§ **Task input**
☆ ☆ ☆ ☆

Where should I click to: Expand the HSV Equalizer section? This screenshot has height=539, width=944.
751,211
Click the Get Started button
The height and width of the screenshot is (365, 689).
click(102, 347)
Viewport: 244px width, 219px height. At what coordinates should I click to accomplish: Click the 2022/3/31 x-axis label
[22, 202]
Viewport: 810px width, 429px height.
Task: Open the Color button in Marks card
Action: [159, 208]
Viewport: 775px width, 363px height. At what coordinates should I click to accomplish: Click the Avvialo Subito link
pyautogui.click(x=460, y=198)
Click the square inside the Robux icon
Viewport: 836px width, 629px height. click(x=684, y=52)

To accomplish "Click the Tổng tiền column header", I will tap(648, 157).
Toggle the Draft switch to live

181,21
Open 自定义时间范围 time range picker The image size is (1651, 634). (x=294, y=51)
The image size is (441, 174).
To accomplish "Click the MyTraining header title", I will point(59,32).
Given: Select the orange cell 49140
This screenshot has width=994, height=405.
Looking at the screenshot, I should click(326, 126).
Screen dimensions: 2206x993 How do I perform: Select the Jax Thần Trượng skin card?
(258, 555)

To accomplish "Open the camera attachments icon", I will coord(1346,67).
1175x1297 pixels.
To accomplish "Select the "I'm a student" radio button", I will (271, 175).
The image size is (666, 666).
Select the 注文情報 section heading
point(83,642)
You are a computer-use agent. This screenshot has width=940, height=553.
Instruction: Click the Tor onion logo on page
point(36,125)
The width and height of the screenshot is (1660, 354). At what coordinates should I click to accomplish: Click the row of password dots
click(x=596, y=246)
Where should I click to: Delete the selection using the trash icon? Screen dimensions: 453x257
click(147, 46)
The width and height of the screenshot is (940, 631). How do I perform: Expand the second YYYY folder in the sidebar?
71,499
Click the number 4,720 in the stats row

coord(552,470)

☆ ☆ ☆ ☆

§ **Task**
Each entry above needs to be returned exactly as written.

§ **Solution to this problem**
Where should I click to: Expand the HSV Equalizer section? This screenshot has height=539, width=944.
751,211
Click the Get Started button
The height and width of the screenshot is (365, 689).
click(102, 347)
Viewport: 244px width, 219px height. At what coordinates should I click to accomplish: Click the 2022/3/31 x-axis label
[22, 202]
Viewport: 810px width, 429px height.
Task: Open the Color button in Marks card
Action: [159, 208]
Viewport: 775px width, 363px height. At what coordinates should I click to accomplish: Click the Avvialo Subito link
pyautogui.click(x=460, y=198)
Click the square inside the Robux icon
Viewport: 836px width, 629px height. click(x=684, y=52)

To accomplish "Click the Tổng tiền column header", I will tap(648, 157).
Toggle the Draft switch to live

181,21
Open 自定义时间范围 time range picker The image size is (1651, 634). (x=294, y=51)
The image size is (441, 174).
To accomplish "Click the MyTraining header title", I will point(59,32).
Given: Select the orange cell 49140
This screenshot has width=994, height=405.
Looking at the screenshot, I should click(326, 126).
Screen dimensions: 2206x993 How do I perform: Select the Jax Thần Trượng skin card?
(258, 555)

To accomplish "Open the camera attachments icon", I will coord(1346,67).
1175x1297 pixels.
To accomplish "Select the "I'm a student" radio button", I will (271, 175).
The image size is (666, 666).
Select the 注文情報 section heading
point(83,642)
You are a computer-use agent. This screenshot has width=940, height=553.
Instruction: Click the Tor onion logo on page
point(36,125)
The width and height of the screenshot is (1660, 354). At what coordinates should I click to accomplish: Click the row of password dots
click(x=596, y=246)
Where should I click to: Delete the selection using the trash icon? Screen dimensions: 453x257
click(147, 46)
The width and height of the screenshot is (940, 631). How do I perform: Expand the second YYYY folder in the sidebar?
71,499
Click the number 4,720 in the stats row

coord(552,470)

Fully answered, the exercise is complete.